Op 1 augustus 1754 werden de president en schepenen ontboden om bij Claes van Hout, schepen, en Joost van de Laek, tienman van Sint-Oedenrode, te komen in het huis van Martinus van Heijnsbergen, vorster in Sint-Oedenrode. Daar stelden van Hout en Van de Laeck voor om op gemeenschappelijke kosten een kaart van de huizen en landerijen in Eerde te laten maken.

De vertegenwoordigers van Veghel antwoordden: “Zoude wij een kaart maken van onse goederen leggende binnen onse paelen en limieten (‘t geen gij lieden noijt ter contrarie sult aantoonen), neen wij hebben daer kaerten genoeg van, verders wij konnen ons niet genoeg verwonderen dat gijlieden soo een ongefundeerde sustenie wilt doen en seggen dat het gront van St. Oedenrode soude weesen. Gijlieden weet immers wel beeter, en die bedispuiteeren wij u niet, en daarom konnen wij niet begreypen wat redenen dat gij hebt, off het moet wesen dat gijlieden denkt het tekengelt van actens die tot Veghel verleeden worden te sullen verliesen.”  Van Hout en van de Laack antwoordden: “Dat is ook waer, want dat zouden wij dan quijt zijn.”

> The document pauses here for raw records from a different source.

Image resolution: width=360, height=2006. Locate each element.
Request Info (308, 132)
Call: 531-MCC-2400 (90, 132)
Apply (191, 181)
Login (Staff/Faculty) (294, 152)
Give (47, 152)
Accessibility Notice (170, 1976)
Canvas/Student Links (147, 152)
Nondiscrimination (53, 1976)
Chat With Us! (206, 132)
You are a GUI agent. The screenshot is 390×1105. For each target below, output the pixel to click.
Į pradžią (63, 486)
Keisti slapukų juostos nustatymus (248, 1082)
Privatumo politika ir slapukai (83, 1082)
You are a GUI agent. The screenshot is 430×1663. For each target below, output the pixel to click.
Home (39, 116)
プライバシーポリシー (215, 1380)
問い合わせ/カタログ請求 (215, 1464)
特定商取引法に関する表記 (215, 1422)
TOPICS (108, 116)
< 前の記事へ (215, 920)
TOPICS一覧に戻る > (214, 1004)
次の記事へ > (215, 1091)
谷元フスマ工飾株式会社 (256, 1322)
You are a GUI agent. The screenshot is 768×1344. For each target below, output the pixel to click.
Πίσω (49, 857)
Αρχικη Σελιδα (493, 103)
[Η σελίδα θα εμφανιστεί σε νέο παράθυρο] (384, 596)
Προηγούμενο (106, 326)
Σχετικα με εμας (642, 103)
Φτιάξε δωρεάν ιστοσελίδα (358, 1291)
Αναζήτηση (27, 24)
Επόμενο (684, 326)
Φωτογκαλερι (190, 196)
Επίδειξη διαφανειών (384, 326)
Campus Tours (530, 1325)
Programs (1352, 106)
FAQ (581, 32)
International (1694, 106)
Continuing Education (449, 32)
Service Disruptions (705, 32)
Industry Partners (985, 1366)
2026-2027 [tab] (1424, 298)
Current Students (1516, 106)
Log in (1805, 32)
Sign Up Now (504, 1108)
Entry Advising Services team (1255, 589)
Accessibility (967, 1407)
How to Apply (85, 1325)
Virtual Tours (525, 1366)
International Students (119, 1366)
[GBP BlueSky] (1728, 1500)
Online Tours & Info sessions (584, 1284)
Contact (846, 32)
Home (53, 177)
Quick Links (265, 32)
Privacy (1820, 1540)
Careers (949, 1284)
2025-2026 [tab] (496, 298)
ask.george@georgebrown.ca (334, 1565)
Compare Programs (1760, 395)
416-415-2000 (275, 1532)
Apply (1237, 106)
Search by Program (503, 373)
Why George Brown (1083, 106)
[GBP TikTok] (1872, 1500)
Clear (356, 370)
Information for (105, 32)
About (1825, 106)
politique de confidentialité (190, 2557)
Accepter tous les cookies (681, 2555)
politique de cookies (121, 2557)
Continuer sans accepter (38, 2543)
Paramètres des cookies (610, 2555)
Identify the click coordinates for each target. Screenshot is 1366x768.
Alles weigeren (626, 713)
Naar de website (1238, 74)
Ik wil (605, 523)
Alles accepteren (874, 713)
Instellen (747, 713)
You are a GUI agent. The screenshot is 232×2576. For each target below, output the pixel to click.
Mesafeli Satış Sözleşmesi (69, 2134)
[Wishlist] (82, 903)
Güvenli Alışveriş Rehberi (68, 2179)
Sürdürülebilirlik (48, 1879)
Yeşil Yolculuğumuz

Nadat ook dit overleg op niets was uitgelopen, bereidden beide partijen zich voor op het proces voor de Raad van Brabant.

 

II-B-56; R105, fol. 269 (10-8-1754)   Op 7 augustus 1754 legden Joost van de Laak, Gerit van Aerle, Peter van de Logt (Biezendijk 32), en Claes Dirk Aerts in Eerde in het huis van Aart Jan Teunis van Eert een verklaring af voor schepenen van Sint-Oedenrode. Ze verklaarden dat er in het verleden een aantal huizen van Sint-Oedenrode naar Veghel verhuisd zijn. In Veghel waren de dorpsbelastingen lager. Het betreft huizen op Eerde, de Kempkens en Krijtenburg.

Dirk Lambers Vervoort verkocht een huis aan de Sandsteegd (Kempkens) aan Aert Marten Donkers, die het huis een kleins tukje naar Veghelse grond verzette.

Ongeveer 35 jaar werd het huis bewoond door Joseph Ansens van der Eerde, genaamd “den Sael” staande onder Eerde naar de oevrkant van de weg verplaatst naar Veghelse grond. Nu (in 1754) werd dat huis bewoond door Lambert van den Oever.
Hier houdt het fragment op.